## WHAT YOU HAVE TO DO
Copy each line of the records that includes "Task".

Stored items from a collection
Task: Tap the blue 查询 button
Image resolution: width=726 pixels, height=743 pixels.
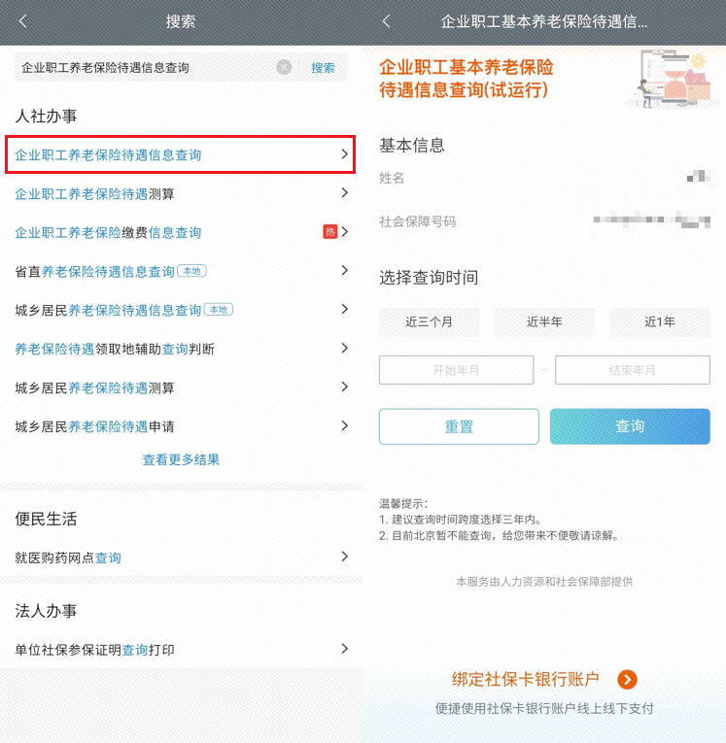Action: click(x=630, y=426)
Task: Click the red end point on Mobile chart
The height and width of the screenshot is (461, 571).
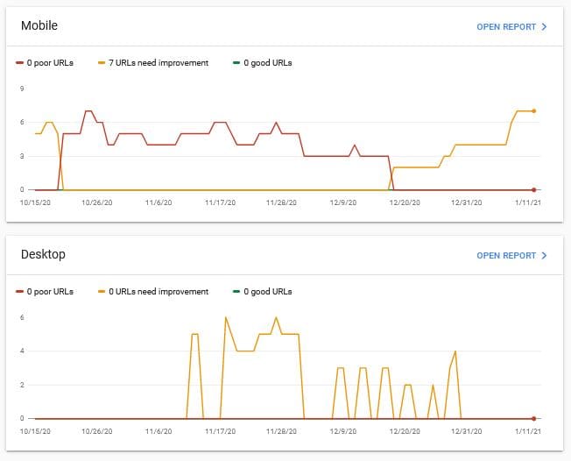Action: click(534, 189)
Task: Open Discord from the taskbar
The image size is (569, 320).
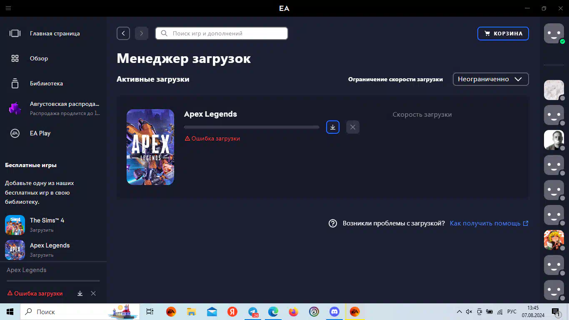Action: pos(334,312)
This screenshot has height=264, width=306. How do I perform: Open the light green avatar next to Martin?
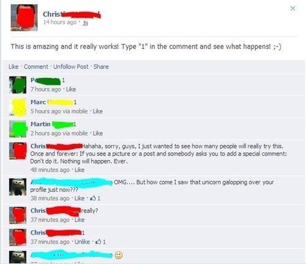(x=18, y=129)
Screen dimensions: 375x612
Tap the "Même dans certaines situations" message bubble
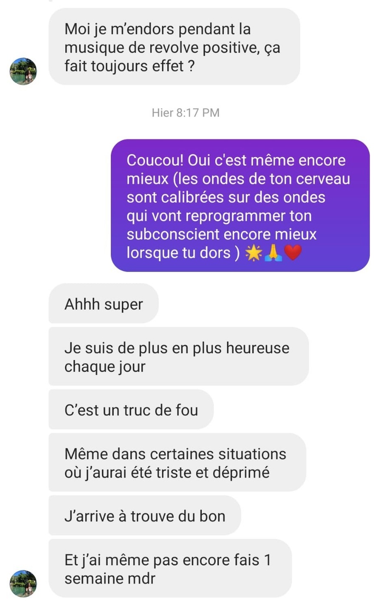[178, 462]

## RESULT OF THE EXERCISE
Task: Tap the blue 查询 button
Task: Click the red end point on Mobile chart
Task: Open Discord from the taskbar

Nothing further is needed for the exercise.